Stored data
---

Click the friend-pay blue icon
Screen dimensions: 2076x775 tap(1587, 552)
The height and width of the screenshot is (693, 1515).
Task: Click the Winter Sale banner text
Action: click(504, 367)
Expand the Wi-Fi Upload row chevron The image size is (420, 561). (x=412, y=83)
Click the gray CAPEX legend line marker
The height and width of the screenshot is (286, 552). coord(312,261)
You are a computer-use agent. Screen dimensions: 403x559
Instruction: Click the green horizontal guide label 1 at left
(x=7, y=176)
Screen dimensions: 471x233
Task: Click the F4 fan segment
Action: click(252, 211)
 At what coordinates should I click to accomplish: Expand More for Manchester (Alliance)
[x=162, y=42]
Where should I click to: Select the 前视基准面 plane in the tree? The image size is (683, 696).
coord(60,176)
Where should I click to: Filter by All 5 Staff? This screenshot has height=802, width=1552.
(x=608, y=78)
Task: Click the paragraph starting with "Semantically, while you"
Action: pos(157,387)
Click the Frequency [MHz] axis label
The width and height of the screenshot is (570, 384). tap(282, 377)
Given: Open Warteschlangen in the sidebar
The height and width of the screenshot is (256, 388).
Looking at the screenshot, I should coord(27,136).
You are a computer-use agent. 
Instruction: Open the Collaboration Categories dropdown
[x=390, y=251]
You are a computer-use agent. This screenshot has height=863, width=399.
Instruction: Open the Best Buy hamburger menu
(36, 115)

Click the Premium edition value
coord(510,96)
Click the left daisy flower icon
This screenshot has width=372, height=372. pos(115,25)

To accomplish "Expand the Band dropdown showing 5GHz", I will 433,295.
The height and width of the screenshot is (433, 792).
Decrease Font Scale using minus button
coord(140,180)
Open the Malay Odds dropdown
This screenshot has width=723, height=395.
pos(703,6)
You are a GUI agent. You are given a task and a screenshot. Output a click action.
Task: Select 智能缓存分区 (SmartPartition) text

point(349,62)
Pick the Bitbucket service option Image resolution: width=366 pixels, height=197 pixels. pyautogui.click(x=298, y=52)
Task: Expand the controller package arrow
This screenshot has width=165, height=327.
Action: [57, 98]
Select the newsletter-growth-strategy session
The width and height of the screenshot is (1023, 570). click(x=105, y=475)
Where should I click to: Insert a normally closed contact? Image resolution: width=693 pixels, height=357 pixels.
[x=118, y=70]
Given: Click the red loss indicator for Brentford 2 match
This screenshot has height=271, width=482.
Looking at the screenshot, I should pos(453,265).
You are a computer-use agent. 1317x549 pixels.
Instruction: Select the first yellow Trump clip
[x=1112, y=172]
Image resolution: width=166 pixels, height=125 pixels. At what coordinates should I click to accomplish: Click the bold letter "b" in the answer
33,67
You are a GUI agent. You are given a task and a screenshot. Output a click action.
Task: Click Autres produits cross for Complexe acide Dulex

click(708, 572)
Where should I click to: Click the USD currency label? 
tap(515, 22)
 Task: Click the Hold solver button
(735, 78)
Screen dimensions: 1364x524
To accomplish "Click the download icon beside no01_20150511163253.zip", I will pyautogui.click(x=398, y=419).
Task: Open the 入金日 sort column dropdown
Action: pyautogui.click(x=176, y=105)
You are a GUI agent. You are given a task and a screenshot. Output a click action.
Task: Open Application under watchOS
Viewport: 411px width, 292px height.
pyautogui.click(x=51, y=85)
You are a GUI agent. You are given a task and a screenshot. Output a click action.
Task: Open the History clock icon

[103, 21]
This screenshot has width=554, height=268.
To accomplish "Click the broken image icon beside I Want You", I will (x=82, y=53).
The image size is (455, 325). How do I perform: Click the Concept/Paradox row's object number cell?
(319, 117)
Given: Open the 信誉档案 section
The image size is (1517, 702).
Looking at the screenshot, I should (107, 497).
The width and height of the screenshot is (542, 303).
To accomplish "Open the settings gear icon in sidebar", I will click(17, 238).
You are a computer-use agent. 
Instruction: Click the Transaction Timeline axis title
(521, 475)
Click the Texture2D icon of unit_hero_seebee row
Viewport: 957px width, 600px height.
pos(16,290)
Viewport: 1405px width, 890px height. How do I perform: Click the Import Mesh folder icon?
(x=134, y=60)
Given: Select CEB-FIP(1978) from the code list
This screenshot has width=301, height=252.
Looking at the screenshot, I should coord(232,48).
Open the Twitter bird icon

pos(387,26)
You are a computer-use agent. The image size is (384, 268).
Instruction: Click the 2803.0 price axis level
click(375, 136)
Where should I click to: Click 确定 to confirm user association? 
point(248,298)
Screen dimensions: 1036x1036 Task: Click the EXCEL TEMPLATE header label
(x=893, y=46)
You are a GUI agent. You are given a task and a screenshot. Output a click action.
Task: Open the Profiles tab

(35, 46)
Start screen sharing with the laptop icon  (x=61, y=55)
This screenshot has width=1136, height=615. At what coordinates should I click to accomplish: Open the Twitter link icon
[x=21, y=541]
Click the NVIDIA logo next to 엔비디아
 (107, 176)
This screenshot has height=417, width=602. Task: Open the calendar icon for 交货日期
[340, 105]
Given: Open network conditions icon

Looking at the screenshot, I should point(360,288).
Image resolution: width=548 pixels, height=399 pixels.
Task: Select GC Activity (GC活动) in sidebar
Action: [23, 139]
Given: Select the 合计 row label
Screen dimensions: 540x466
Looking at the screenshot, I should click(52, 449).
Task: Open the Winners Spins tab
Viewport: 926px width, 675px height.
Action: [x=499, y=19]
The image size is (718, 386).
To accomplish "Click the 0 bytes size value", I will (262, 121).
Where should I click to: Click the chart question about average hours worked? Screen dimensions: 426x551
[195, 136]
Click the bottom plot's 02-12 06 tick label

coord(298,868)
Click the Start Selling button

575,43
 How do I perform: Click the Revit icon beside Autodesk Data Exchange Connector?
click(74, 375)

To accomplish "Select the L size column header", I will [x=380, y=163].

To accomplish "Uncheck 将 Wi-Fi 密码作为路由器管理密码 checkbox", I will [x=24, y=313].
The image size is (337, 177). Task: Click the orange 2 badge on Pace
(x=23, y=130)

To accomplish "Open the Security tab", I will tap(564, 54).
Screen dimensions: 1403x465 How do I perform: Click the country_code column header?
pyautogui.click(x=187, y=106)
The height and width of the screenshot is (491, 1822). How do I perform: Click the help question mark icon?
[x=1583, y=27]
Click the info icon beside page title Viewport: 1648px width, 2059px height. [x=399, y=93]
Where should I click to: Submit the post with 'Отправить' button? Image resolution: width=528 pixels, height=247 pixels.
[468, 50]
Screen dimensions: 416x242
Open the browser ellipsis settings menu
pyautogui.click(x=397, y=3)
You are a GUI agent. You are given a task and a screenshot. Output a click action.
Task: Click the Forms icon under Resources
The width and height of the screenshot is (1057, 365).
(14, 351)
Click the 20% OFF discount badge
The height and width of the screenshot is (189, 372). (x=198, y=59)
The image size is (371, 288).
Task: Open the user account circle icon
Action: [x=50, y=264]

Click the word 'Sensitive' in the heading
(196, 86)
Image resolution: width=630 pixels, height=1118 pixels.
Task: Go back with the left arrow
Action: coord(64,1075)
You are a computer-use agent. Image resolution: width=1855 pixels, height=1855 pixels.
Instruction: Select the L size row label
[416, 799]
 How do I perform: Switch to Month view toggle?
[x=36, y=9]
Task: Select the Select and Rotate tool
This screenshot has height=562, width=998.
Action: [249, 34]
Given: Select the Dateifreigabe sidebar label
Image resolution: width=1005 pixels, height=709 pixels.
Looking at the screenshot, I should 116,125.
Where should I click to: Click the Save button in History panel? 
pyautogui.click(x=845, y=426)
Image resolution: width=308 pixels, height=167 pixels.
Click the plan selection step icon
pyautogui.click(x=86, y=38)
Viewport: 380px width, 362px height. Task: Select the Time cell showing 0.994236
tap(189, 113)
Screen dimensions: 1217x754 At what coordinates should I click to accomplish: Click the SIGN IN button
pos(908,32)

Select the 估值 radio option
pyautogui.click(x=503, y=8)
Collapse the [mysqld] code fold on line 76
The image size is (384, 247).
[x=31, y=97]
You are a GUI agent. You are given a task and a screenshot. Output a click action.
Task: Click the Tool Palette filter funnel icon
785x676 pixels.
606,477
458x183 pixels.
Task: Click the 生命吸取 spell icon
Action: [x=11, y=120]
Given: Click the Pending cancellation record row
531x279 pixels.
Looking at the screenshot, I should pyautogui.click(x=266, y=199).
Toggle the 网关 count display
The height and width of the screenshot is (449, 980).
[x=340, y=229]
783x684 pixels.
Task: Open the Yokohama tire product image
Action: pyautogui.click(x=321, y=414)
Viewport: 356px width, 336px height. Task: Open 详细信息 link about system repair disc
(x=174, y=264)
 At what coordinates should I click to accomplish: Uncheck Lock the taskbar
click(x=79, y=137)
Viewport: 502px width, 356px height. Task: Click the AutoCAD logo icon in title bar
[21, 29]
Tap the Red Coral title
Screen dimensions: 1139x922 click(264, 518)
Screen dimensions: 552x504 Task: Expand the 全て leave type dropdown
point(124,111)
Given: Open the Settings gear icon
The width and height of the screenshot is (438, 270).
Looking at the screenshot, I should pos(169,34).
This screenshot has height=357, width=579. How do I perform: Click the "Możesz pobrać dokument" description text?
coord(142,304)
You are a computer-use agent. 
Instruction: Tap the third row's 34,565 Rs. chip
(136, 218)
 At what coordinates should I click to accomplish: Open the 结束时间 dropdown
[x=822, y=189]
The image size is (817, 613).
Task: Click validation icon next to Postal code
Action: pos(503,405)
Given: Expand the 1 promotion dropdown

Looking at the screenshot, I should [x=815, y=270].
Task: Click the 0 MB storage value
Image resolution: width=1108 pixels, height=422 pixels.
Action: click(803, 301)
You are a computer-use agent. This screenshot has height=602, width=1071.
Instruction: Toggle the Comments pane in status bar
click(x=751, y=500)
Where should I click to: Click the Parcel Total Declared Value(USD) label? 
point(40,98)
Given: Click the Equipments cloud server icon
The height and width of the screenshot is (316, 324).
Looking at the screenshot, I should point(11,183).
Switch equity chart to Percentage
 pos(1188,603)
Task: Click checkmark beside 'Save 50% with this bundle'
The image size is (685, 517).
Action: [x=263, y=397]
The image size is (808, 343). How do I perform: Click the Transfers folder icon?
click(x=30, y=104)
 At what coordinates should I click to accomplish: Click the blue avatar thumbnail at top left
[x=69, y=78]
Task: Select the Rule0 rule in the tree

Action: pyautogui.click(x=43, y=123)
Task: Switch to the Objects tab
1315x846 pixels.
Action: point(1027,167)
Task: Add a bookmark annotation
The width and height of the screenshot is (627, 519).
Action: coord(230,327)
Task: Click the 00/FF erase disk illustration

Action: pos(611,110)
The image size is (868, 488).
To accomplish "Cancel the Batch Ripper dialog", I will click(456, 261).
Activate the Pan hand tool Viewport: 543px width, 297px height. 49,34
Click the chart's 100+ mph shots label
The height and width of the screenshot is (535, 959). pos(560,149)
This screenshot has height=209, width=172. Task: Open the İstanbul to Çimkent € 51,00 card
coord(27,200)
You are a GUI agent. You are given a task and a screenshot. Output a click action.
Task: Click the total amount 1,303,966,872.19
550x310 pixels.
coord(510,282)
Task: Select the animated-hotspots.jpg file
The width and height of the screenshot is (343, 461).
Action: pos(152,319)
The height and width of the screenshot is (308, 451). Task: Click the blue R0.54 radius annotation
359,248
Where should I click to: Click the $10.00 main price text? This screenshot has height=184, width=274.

---

**Work task**
From the data above, copy each line where the string "gear" appears.

**Finished task**
To accomplish "Open the settings gear icon in sidebar", I will click(17, 238).
Given: Open the Settings gear icon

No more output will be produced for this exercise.